Evlerin kapılarında merdiven olurdu, merdivenlerinde kediler, tavuklar, köpekler otururdu. Bir bahçede sürekli havlayan güzel bir köpek vardı ama kirliydi zavallıcık. Sokaklarda rahat rahat gezinen tombul kara tavuklar, çilli horoz ve onları kovalayan çocuklar… O çocuklar gerçek yaşamın çocuklarıydı; özgür, korkusuz, mutlu ve çalışkan. Fikirtepe’nin sokakta oynayan bu çocuklarını seyretmeyi seviyordum. Sokakta ip atlarlar, saklambaç oynarlar, yakar topla eğlenirlerdi. Yeşillik sarmış bir evin kalıntıları arasında kendi kurdukları evcilik oyununa hayran kalmıştım. Eski eşyalardan oluşturdukları evcilik alanında kim bilir ne hayallerle, ne tatlı hikayelerle oyunlarını oynamışlardı?
Fikirtepe’nin en güzel evleri, gecekondu olan bahçeli evleriydi aslında. Yüreği güzel insanların acı tatlı hikayeleri ile oturduğu derme çatma evlerde komşuluk da vardı. Uzun eteklerini savura savura evlerinin önünü süpüren kadınların tatlı bahçe kahvaltıları, kapı önünde çekirdek çitleyen teyzeler, her gün evinin önünde iskemlesinde oturan sakallı yaşlı hacı amcayı her gün uzaktan seyrederdim.

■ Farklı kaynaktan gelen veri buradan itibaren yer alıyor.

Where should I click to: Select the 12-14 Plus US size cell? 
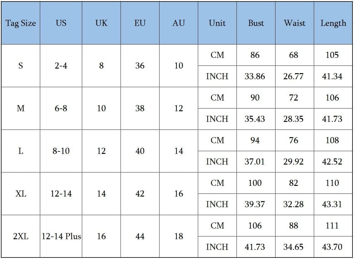(x=61, y=236)
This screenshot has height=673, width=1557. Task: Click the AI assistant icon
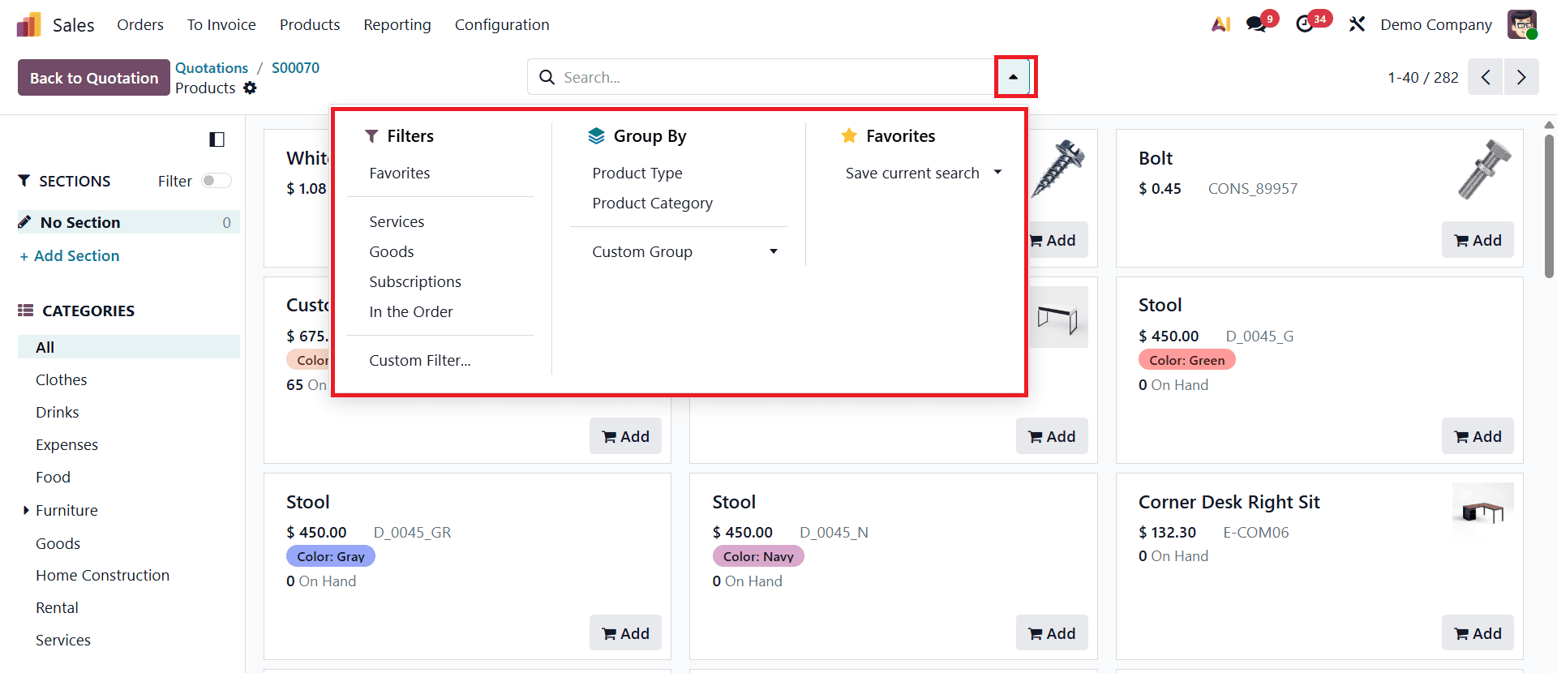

Mahallenin sinekli bakkalının raflarında, tıpkı bizim zamanımızdaki gibi sadece satılması gereken şeyler vardı. Kapı girişine asılan filedeki plastik renkli toplar, Fikirtepe’nin çocukları için satılmayı beklerdi. Markası ucuz dondurma dolabından hangi küçük eller dondurmalarını heyecanla aldı kim bilir?
***
Geçen yılın şubat ayında tüten bacalar, mayıs ayında sustu. Kuşlar da konmaz oldu çatılarına ısınmak için. Fikirtepe’nin evleri boşaltıldı bir bir. Gitti insanlar, komşular, sokakta oynayan özgür çocuklar. Kediler sahipsiz kaldı, ya o tombul kara tavuklar? Kesik kesik öten çilli horoz şimdi nerde? Ağlıyor Fikirtepe’nin evleri, pencereleri artık karanlık. Kentsel dönüşüm olacak, yıkılmak için sessizce bekliyorlar boş odalarıyla. Küf ve rutubet kokulu odalarına, açık duran kapı ve pencerelerinden sadece sabah güneşi giriyor. Camlarına değen ağaçların dalları, boş odalarda bırakılan tükenmiş hayat hikayelerini dinliyor. Bahçelerdeki meyve ağaçları, sanki dallarını daha fazla eğmiş, kentsel dönüşümle kesileceklerini biliyorlar. Belki de göremediğimiz gözyaşlarını döküyorlar kaderleri için, kesilmeyi beklerken. Ne acı değil mi, bir daha meyve veremeyecekler, yok olup gidecekler? Evler de meyve ağaçları gibi korkuyor yıkılmaktan. Birileri, kapılarını ve pencerelerini sökmeye geldiğinde haykırıyorlar: “Acıtmayın canımı, koparmayın kapılarımı, çıkarmayın pencerelerimi, almayın taşlarımı!” ama küçük kamyonları ve büyük torbaları ile gelen romenler dinlemiyor evlerin haykırışlarını. Pencereler kırılıyor, alüminyumlar alınıyor, kapılar sökülüyor, demirler parçalanıp arabalara yükleniyor. Evler sanki çıplak kalıyor.
***
Daha gökyüzünün aydınlanmadığı bir sabah, martı sesleri ile uyanıyorum. Camdan dışarıya bakıyorum, evlerin kırık kiremitli çatılarına martılar üşüşmüş. Beyaz tombul martılar toplantı yapıyorlar sanki. Martı yavrusunu boğan kedinin intikamını almak için plan yapıyorlar, belli. Fikirtepe’nin boşalan evleri uyanıyor martı çığlıklarına. Pencereler karanlık, odaları boş. Sokaklar boş, in cin top oynuyor. Sokak lambasının ışığında görüyorum, kamyonlar geliyor, işte beklenen an bu an. Fikirtepe evlerinin yok oluş saati. Gün ağarmak üzere… Martılar evlerle vedalaştıktan sonra uçuyorlar sırayla gökyüzüne. Ağlaşan ağaçlarla evler son kez sarılıyorlar birbirlerine. Elveda Fikirtepe! Elveda!